Обида за достоинство Юлии Ивановны, вынужденной спасовать перед собственным зятем, отвлекала Елочку от уже привычного беспокойства за Асю, но и в этой обиде была все та же, хорошо ей знакомая горечь, постоянно озлоблявшая и внутренно высушивавшая ее.

Вернувшись после прогулки с собакой, она, не раздеваясь, бросилась на маленький диванчик, продолжая чувствовать сильную разбитость во всем теле. Ей показалось, что она только что успела забыться, когда будильник возвестил, что пора готовить завтрак и собираться в клинику. Ее знобило, она смерила температуру — тридцать восемь и три.

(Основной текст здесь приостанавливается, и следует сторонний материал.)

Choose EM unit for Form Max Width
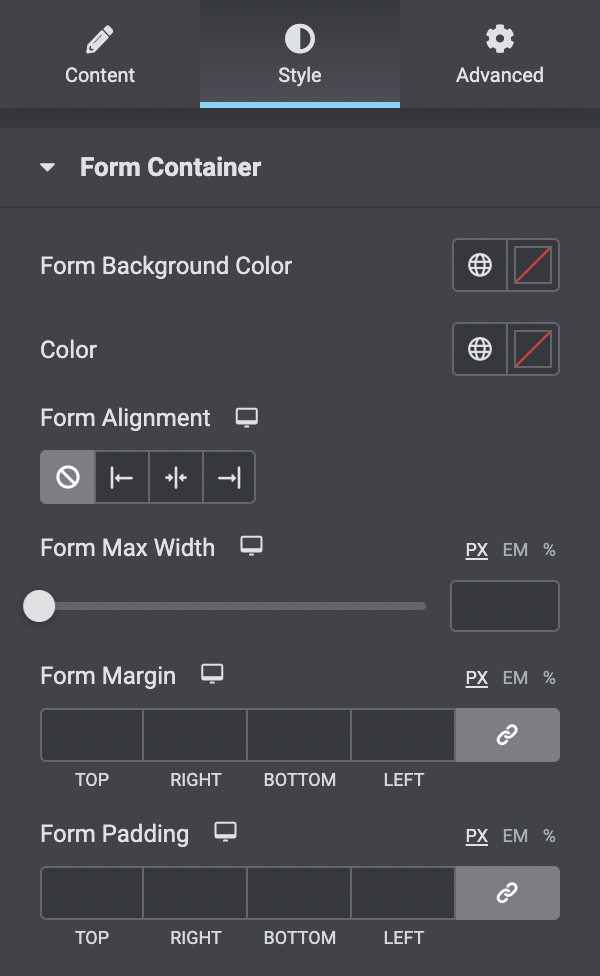The image size is (600, 976). pos(515,550)
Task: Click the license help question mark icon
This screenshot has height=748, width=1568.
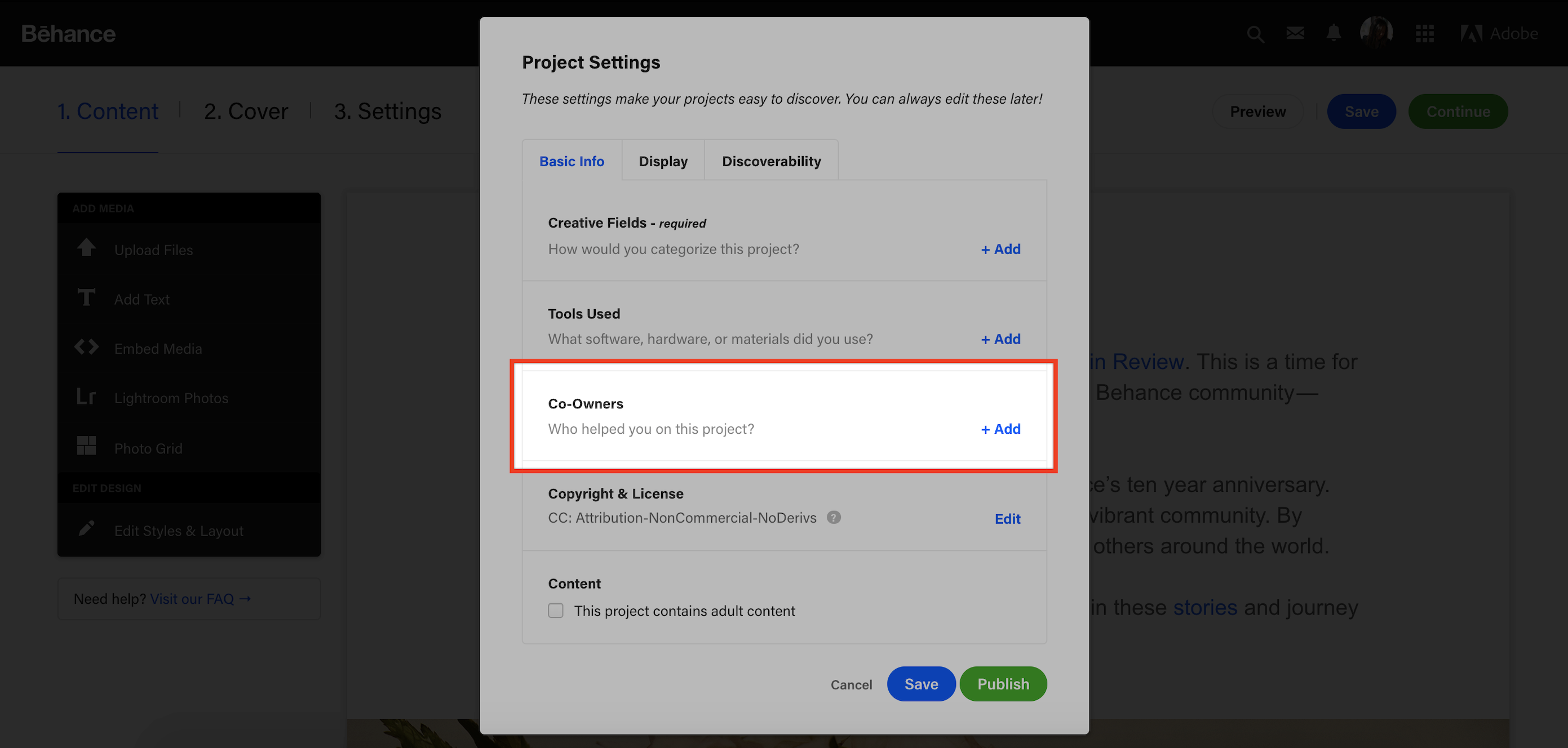Action: 834,518
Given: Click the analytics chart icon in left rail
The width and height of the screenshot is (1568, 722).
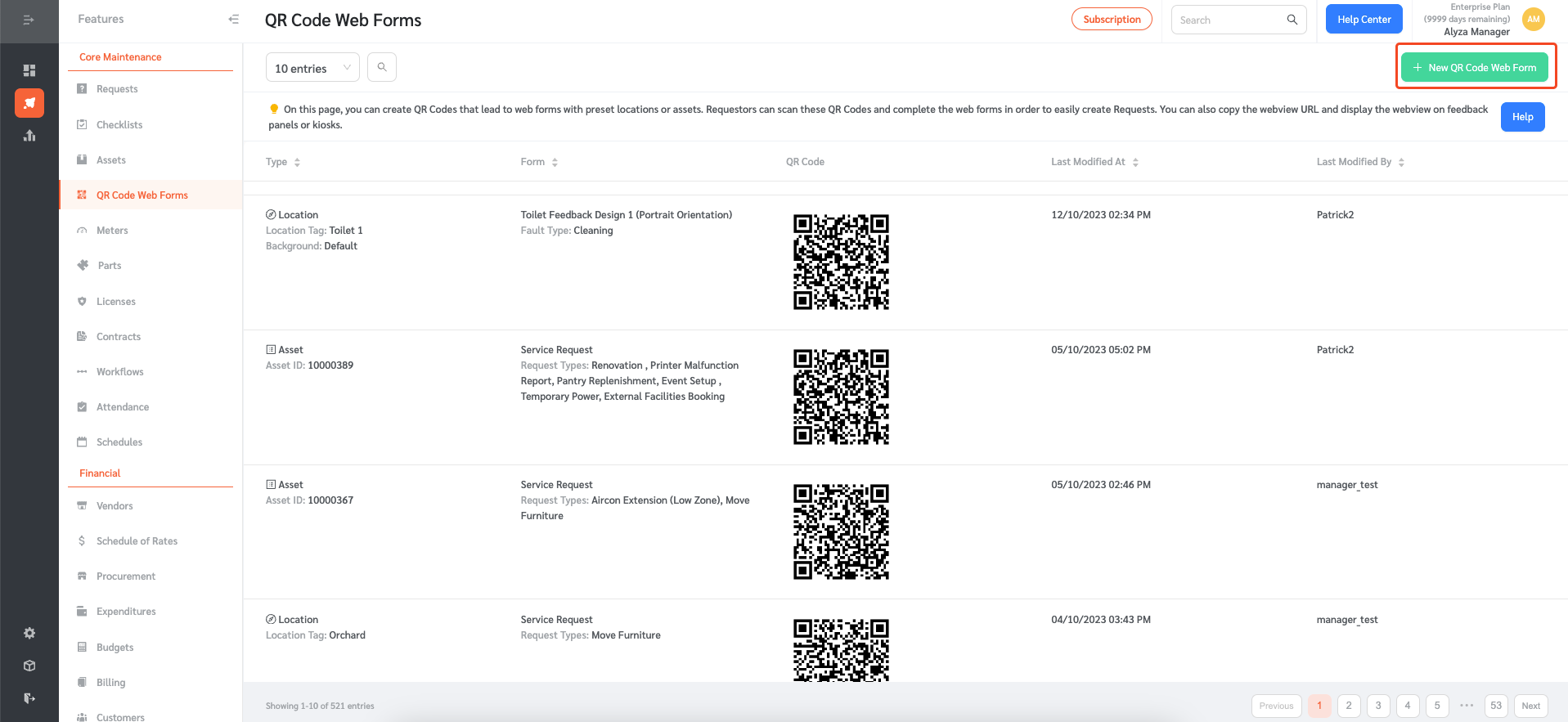Looking at the screenshot, I should (x=29, y=136).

Позвонив по телефону на службу, а после в квартирную помощь, она легла на тот же диванчик. Тоска одной! Некому даже чаю принести и сбегать за булкой. Ася, конечно, позаботилась бы, а теперь — некому!.. Тоска!

Через час стук в дверь опять разбудил ее. Анастасия Алексеевна приближалась неслышно, как пантера.

— Никак заболели, миленькая? Я заходила к вам на хирургию, сказали: не вышла, дала знать, что больна; я скорее сюда. Может, банки сделать, а может, компресс? А может, за лекарством сбегать или чайку согреть? Говорите: что надо? Да вы бы легли по-настоящему; давайте я вам кровать раскрою.

Елочка начала было возражать, но подчинилась.

Анастасия Алексеевна и в самом деле пригодилась: напоила бальную чаем, открыла двери врачу, сбегала за прописанным лекарством, вывела снова сеттера и даже вызвалась на ночь остаться.

К вечеру, однако, температура у Елочки не поднялась, а напротив, несколько уменьшилась.

— Вот так всегда! Даже поболеть, чтобы передохнуть, не удается, — с досадой сказала она.